──────── Input for this task ────────

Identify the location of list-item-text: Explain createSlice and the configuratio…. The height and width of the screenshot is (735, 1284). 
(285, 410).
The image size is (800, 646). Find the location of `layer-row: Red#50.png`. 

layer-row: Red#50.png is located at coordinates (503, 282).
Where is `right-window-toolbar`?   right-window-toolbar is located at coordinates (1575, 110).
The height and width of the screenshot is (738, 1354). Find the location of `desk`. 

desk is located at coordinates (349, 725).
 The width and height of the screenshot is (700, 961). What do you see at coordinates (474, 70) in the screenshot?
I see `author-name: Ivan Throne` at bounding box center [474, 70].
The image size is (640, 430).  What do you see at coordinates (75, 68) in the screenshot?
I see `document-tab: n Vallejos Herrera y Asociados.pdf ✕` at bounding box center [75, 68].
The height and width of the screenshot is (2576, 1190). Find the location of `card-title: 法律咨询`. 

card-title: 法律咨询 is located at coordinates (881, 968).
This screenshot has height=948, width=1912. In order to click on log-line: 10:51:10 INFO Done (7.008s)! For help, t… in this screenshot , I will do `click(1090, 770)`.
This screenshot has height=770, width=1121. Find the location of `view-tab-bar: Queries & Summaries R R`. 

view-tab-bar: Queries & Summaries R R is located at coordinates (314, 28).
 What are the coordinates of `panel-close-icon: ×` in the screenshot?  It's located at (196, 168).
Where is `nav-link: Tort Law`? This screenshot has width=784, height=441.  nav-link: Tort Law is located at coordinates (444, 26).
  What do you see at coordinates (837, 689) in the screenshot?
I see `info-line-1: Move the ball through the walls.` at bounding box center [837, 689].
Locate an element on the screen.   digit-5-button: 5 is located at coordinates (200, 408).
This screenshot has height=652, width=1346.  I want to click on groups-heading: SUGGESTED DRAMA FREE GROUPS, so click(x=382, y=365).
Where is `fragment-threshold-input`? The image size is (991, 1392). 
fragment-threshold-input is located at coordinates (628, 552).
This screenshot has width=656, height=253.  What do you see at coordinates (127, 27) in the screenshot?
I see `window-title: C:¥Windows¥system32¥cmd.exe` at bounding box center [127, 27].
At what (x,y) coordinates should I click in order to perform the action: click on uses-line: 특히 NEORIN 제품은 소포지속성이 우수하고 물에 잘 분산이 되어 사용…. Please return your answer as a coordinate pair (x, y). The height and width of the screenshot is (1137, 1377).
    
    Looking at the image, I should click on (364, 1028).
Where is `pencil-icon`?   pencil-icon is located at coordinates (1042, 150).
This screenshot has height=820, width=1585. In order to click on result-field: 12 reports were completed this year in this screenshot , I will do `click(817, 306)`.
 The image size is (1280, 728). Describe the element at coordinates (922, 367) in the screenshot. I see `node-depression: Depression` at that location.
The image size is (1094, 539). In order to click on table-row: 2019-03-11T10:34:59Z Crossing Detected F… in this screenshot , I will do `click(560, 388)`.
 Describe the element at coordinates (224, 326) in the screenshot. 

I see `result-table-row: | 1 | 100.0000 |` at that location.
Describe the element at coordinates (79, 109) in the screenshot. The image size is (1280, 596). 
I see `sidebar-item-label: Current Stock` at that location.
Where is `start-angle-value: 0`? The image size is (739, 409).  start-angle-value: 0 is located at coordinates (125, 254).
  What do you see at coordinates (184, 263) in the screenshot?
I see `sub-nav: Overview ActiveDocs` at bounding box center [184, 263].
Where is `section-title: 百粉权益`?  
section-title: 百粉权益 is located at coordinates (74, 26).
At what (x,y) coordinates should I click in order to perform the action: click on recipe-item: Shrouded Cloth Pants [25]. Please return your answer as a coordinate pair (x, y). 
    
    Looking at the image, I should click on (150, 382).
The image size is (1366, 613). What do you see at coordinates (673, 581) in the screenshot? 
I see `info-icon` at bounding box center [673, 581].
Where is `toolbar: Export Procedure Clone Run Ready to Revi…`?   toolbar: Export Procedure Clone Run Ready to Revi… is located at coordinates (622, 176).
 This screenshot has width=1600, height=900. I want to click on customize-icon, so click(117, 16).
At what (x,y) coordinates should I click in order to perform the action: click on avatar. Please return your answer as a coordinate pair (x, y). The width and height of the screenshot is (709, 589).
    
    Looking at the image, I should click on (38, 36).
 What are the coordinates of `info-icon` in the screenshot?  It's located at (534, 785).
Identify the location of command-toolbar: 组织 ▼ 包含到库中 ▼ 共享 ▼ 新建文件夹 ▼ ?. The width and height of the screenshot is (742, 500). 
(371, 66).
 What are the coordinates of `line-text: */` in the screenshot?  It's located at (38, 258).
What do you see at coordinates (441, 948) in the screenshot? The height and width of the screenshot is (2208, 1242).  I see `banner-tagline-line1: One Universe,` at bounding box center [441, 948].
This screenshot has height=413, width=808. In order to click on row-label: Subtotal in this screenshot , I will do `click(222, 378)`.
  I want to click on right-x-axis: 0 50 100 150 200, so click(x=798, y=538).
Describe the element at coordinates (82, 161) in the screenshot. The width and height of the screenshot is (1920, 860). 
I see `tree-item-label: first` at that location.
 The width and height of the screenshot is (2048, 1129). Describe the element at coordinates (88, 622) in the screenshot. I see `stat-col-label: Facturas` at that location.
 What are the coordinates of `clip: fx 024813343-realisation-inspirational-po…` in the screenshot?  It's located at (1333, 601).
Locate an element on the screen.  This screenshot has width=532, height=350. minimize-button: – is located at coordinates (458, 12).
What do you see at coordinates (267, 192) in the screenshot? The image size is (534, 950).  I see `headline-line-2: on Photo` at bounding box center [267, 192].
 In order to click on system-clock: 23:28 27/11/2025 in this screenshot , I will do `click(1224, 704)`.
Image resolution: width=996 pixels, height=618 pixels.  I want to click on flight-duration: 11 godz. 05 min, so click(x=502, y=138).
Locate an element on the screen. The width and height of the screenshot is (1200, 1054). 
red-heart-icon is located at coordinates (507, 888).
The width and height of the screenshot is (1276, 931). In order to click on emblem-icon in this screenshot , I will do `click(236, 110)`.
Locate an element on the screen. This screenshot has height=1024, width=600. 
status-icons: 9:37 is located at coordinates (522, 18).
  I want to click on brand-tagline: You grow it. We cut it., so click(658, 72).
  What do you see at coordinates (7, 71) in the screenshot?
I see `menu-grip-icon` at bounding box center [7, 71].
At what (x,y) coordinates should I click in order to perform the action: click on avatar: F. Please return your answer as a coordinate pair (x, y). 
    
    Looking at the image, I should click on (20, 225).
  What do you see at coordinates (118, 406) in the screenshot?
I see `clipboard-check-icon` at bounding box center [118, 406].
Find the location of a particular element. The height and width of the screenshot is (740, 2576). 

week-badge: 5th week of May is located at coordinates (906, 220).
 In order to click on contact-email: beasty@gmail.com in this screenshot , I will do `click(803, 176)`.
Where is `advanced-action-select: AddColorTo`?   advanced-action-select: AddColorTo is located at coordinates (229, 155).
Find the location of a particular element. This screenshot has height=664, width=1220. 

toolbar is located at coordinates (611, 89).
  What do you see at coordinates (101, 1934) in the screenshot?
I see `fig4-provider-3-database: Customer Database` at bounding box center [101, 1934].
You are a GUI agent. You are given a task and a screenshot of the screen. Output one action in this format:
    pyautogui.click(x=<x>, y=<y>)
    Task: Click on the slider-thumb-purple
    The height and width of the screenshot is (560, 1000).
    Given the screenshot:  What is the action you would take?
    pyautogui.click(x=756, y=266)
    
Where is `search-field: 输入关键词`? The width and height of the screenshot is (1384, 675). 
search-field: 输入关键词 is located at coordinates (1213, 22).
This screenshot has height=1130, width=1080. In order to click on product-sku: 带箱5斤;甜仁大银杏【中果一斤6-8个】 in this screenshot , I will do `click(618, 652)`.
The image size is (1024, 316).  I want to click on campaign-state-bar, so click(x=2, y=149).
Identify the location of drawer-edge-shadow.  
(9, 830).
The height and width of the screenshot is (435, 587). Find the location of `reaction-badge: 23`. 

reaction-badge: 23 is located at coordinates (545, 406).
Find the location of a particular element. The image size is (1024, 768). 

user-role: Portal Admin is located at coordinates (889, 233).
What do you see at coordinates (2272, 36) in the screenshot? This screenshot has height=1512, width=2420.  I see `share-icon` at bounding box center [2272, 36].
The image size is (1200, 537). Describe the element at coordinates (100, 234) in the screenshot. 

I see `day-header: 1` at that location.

────────

■ What this task involves ■
Rewrite the listing from the line containing "Identify the location of drawer-edge-shadow." through the end of the listing, inclusive, replacing "Find the location of" with "Locate" and leaving everything else unchanged.

■ Answer box ■
Identify the location of drawer-edge-shadow.  
(9, 830).
The height and width of the screenshot is (435, 587). Locate `reaction-badge: 23`. 

reaction-badge: 23 is located at coordinates (545, 406).
Locate a particular element. The image size is (1024, 768). 

user-role: Portal Admin is located at coordinates (889, 233).
What do you see at coordinates (2272, 36) in the screenshot? This screenshot has height=1512, width=2420.  I see `share-icon` at bounding box center [2272, 36].
The image size is (1200, 537). Describe the element at coordinates (100, 234) in the screenshot. 

I see `day-header: 1` at that location.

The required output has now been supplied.